Miach stopped and turned toward me. I answered honestly that it had been over so quick I didn’t remember feeling anything. One moment I was on the boulder, the next I was in the water.

“Oh.”

Miach shrugged and began walking again. I followed along behind.

“So you think someone who’s never taken a fall in their life wouldn’t be afraid of falling?”

“I didn’t say that. But they could forget their fear. Just like we’re forgetting what disease means.”

“Disease is when you get older more quickly and your muscles stiffen up.”

Miach looked over her shoulder, a smile on her lips. “That’s what it means now, true, but that refers to only one condition that affects a few unlucky people with some unlucky genes. I didn’t mean that kind of disease. I mean just getting sick . Like catching a cold or having a headache. Ever heard of those?”

I shook my head.

“In the past, there were lots of diseases in us, thousands. Everyone got sick, and this is only half a century ago I’m talking about. When the nuclear warheads fell during the Maelstrom, everyone got cancer from the radiation. The whole world was one big disease.”

“Oh, I learned about that.”

Many people developed cancer from the radiation. At the same time, the radiation caused mutations in China and the depths of Africa, spawning a flood of unknown viruses.
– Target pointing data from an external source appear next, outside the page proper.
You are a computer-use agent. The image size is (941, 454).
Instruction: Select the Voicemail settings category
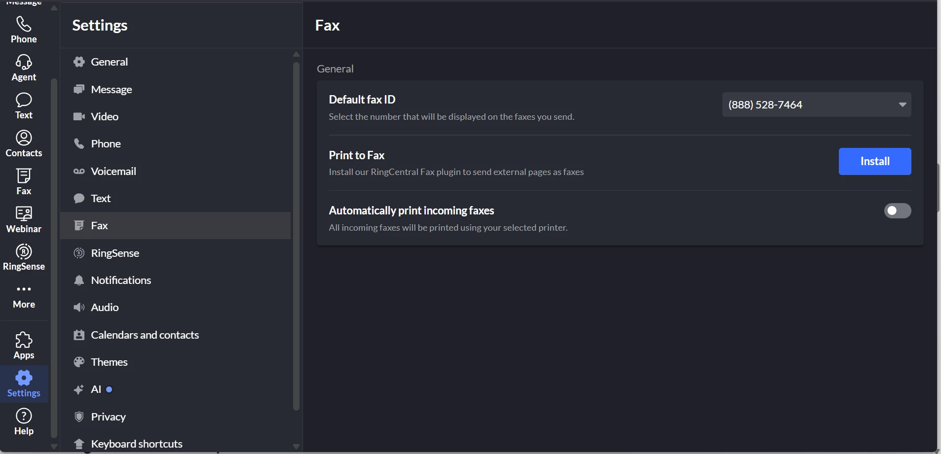pos(113,171)
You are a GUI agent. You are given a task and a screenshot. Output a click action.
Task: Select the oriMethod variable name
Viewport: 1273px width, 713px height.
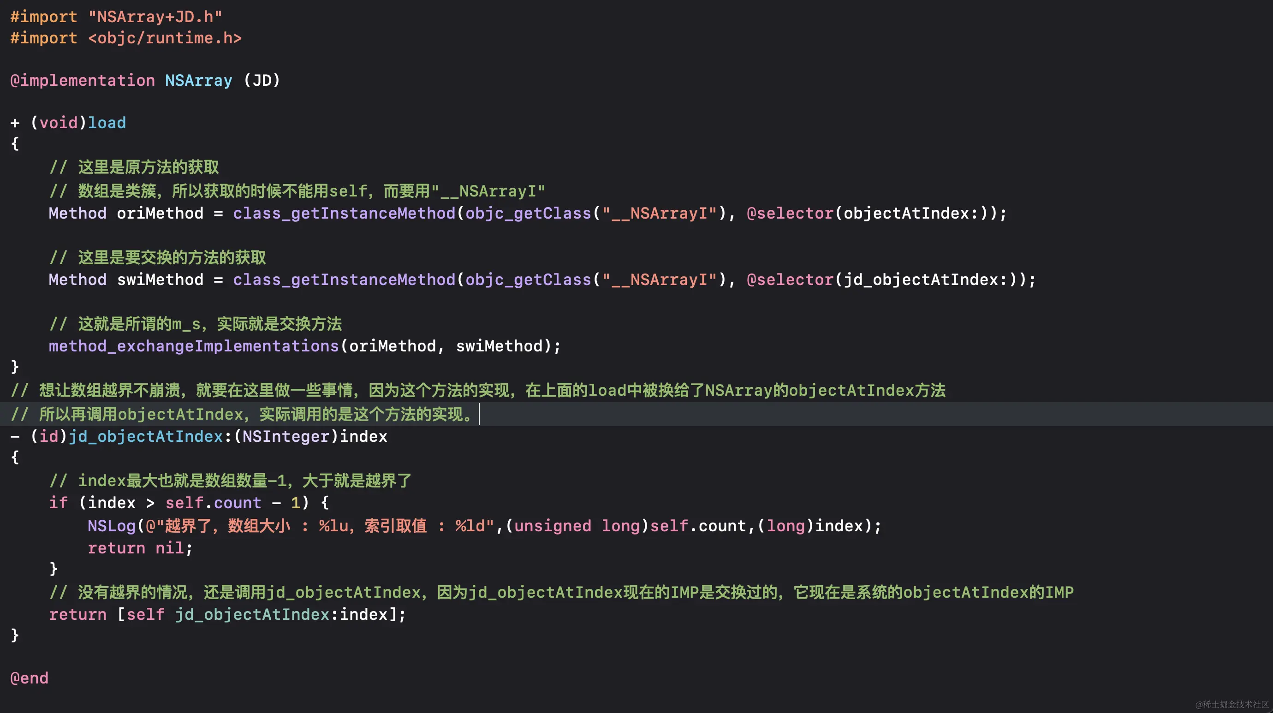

With such a clear and present threat to its health, the world transformed overnight from a capitalist society monitored by governmental units to a medical welfare society organized by admedistrative bodies.

“Right? I’m not sure why I have that memorized. Impressed?”

“Yes, but they never tell you about how people used to get sick before then. You may have your history lesson memorized, but you don’t even know what a cold is. How could you? You’ve never experienced one. Our society’s accomplished a pretty amazing thing. Thanks to WatchMe and medcare, we’ve driven almost every disease off the face of the planet.”